* [EXERCISE BRIEF]:
When the line with "Teachers (68, 1449)" appears below, start repeating lines exactly, and keep going through the line with "Gender and Sexuality (91, 1085)"; add nothing outside that span.

* [GIVEN DATA]:
* * *

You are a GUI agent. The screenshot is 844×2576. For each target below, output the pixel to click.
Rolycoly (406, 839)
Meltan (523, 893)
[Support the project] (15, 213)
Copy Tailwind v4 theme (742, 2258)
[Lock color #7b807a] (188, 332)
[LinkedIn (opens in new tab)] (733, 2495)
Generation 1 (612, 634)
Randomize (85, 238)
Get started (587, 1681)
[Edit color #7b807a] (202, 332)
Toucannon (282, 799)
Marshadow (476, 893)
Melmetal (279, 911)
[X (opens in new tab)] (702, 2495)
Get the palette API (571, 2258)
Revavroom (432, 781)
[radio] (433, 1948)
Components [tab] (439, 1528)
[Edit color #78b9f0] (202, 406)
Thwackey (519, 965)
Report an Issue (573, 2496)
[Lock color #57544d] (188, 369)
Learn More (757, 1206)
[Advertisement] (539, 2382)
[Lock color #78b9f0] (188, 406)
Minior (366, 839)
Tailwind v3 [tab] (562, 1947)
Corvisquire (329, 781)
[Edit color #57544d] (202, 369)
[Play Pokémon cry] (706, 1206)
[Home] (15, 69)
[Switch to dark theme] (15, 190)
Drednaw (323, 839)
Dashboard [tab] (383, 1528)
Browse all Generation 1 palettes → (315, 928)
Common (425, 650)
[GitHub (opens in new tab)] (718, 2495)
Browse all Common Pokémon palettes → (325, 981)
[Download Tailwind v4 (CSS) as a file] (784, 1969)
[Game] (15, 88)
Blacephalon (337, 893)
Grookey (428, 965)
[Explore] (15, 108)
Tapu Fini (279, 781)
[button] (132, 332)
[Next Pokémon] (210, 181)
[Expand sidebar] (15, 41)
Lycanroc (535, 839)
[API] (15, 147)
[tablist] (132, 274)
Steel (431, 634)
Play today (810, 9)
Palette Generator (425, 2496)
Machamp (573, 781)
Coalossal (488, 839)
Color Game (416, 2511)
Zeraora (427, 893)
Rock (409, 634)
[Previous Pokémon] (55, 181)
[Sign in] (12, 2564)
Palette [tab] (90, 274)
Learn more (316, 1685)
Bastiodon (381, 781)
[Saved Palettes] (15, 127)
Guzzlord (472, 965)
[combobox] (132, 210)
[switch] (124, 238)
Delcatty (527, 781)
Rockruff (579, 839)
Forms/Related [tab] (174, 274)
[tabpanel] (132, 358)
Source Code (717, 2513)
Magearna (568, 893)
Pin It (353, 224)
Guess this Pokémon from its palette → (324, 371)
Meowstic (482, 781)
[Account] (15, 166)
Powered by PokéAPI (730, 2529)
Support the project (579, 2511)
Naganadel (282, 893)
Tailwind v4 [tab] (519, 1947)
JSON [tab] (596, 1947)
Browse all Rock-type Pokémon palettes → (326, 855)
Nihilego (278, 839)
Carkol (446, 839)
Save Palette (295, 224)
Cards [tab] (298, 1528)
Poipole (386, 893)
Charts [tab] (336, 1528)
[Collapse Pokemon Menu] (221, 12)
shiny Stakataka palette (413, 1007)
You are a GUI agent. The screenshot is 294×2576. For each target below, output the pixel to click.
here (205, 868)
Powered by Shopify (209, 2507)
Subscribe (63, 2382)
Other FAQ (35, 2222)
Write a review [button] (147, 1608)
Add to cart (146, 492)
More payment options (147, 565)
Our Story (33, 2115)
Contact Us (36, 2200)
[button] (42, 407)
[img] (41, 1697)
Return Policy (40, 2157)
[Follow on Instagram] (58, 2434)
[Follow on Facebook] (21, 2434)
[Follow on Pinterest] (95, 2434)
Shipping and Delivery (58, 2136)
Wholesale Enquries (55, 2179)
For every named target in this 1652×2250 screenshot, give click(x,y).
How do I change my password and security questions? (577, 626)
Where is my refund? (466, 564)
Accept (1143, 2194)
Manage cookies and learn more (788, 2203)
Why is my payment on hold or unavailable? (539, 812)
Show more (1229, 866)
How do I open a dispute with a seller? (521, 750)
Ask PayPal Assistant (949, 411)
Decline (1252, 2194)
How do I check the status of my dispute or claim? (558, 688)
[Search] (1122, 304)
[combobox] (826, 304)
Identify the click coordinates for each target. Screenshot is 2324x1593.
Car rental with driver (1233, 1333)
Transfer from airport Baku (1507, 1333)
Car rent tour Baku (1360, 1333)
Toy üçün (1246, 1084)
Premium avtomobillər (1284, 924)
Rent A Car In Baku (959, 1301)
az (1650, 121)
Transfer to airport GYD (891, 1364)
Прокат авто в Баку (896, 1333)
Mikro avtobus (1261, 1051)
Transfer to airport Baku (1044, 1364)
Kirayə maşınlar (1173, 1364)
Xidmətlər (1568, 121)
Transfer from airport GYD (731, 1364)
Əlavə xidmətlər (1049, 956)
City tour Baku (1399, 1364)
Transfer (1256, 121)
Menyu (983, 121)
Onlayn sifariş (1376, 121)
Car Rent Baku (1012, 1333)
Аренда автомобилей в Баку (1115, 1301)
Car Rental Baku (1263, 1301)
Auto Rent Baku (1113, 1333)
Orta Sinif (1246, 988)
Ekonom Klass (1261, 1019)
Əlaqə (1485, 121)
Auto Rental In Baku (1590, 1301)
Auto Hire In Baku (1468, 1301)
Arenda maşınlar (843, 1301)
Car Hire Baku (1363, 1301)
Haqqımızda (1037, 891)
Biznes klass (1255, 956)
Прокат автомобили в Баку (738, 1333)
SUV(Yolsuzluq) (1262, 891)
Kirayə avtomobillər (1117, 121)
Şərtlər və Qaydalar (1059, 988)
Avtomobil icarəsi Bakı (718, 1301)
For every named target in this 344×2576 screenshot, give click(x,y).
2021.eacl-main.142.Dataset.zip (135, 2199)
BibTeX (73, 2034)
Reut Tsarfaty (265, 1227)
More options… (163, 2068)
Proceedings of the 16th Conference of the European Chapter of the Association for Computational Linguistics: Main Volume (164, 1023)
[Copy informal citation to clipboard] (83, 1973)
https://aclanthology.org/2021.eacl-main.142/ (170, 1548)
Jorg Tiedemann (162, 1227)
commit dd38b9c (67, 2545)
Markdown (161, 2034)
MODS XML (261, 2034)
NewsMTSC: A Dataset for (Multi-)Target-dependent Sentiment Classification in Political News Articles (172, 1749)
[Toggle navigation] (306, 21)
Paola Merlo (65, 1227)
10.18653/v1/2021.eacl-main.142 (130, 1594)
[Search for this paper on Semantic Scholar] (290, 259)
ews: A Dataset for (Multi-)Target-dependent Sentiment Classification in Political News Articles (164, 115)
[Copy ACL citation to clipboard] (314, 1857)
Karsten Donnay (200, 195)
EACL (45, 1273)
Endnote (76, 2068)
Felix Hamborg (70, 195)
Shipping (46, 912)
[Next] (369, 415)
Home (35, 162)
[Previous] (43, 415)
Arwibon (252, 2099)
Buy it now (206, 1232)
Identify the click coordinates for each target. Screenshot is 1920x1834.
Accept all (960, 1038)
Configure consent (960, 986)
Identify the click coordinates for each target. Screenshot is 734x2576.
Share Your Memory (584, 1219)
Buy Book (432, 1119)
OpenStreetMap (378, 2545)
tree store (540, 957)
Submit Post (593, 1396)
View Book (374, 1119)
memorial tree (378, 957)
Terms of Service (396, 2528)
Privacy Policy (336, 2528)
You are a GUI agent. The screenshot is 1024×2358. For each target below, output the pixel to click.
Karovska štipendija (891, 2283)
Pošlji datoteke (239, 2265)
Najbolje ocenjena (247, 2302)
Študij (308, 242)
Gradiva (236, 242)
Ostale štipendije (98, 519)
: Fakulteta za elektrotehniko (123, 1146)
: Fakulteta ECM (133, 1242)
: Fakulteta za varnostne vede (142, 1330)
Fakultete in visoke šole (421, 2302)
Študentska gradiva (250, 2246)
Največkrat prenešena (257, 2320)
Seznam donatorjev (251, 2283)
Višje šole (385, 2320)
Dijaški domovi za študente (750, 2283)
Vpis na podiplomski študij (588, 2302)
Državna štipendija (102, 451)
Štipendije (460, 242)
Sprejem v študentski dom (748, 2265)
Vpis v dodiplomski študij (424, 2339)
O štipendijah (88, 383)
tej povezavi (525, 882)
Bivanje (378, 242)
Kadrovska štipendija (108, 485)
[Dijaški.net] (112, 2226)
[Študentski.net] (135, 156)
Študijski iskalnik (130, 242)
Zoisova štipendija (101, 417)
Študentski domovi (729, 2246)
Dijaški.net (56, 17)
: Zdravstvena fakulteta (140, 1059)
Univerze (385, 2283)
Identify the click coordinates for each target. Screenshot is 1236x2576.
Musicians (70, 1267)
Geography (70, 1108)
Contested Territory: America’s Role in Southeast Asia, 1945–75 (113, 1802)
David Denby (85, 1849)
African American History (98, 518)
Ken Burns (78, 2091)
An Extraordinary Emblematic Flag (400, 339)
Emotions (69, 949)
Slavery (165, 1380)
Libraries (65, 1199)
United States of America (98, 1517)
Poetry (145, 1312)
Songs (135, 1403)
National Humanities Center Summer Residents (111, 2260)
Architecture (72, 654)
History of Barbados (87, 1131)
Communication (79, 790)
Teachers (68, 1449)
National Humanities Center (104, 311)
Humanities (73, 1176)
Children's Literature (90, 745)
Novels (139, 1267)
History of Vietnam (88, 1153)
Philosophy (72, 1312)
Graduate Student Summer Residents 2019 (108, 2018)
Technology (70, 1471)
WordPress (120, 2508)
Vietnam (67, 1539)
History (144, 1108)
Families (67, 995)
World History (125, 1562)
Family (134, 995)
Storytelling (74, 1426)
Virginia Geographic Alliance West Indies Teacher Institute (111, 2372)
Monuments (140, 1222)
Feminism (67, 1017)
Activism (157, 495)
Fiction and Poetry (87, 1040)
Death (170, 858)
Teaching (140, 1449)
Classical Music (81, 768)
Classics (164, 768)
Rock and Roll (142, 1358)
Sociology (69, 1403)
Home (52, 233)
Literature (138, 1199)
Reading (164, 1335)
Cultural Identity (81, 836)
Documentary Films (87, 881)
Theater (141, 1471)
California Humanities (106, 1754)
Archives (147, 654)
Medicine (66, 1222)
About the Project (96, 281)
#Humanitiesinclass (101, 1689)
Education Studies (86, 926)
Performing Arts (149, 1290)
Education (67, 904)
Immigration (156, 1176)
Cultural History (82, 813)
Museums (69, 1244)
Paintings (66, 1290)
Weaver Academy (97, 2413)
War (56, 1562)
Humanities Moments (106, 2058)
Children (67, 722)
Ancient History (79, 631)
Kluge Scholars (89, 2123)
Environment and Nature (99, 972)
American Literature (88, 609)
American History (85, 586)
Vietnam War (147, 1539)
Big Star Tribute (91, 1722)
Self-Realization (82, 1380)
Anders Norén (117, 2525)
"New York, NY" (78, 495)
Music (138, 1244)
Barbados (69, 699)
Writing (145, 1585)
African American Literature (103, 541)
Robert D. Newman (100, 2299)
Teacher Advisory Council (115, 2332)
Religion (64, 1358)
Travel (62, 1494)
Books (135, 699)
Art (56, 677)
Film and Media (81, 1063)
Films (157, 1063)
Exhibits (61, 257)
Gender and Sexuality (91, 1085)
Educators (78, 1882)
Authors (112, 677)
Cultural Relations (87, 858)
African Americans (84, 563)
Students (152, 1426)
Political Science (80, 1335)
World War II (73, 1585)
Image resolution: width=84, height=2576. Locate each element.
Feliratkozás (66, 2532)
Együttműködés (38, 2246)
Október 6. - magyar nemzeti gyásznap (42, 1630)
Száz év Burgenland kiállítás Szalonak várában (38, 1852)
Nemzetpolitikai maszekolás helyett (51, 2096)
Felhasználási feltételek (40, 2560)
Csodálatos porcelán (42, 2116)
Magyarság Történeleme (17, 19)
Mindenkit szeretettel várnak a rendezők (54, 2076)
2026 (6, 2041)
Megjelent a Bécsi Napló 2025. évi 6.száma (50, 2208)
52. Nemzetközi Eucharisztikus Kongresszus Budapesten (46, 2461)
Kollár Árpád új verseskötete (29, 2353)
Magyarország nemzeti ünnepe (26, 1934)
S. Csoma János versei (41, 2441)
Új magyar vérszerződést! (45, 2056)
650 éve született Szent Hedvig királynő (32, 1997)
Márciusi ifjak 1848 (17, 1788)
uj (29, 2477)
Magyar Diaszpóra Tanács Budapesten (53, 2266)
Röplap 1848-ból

* * *

* [YOUR RESPONSE]:
Teachers (68, 1449)
National Humanities Center (104, 311)
Humanities (73, 1176)
Children's Literature (90, 745)
Novels (139, 1267)
History of Vietnam (88, 1153)
Philosophy (72, 1312)
Graduate Student Summer Residents 2019 (108, 2018)
Technology (70, 1471)
WordPress (120, 2508)
Vietnam (67, 1539)
History (144, 1108)
Families (67, 995)
World History (125, 1562)
Family (134, 995)
Storytelling (74, 1426)
Virginia Geographic Alliance West Indies Teacher Institute (111, 2372)
Monuments (140, 1222)
Feminism (67, 1017)
Activism (157, 495)
Fiction and Poetry (87, 1040)
Death (170, 858)
Teaching (140, 1449)
Classical Music (81, 768)
Classics (164, 768)
Rock and Roll (142, 1358)
Sociology (69, 1403)
Home (52, 233)
Literature (138, 1199)
Reading (164, 1335)
Cultural Identity (81, 836)
Documentary Films (87, 881)
Theater (141, 1471)
California Humanities (106, 1754)
Archives (147, 654)
Medicine (66, 1222)
About the Project (96, 281)
#Humanitiesinclass (101, 1689)
Education Studies (86, 926)
Performing Arts (149, 1290)
Education (67, 904)
Immigration (156, 1176)
Cultural History (82, 813)
Museums (69, 1244)
Paintings (66, 1290)
Weaver Academy (97, 2413)
War (56, 1562)
Humanities Moments (106, 2058)
Children (67, 722)
Ancient History (79, 631)
Kluge Scholars (89, 2123)
Environment and Nature (99, 972)
American Literature (88, 609)
American History (85, 586)
Vietnam War (147, 1539)
Big Star Tribute (91, 1722)
Self-Realization (82, 1380)
Anders Norén (117, 2525)
"New York, NY" (78, 495)
Music (138, 1244)
Barbados (69, 699)
Writing (145, 1585)
African American Literature (103, 541)
Robert D. Newman (100, 2299)
Teacher Advisory Council (115, 2332)
Religion (64, 1358)
Travel (62, 1494)
Books (135, 699)
Art (56, 677)
Film and Media (81, 1063)
Films (157, 1063)
Exhibits (61, 257)
Gender and Sexuality (91, 1085)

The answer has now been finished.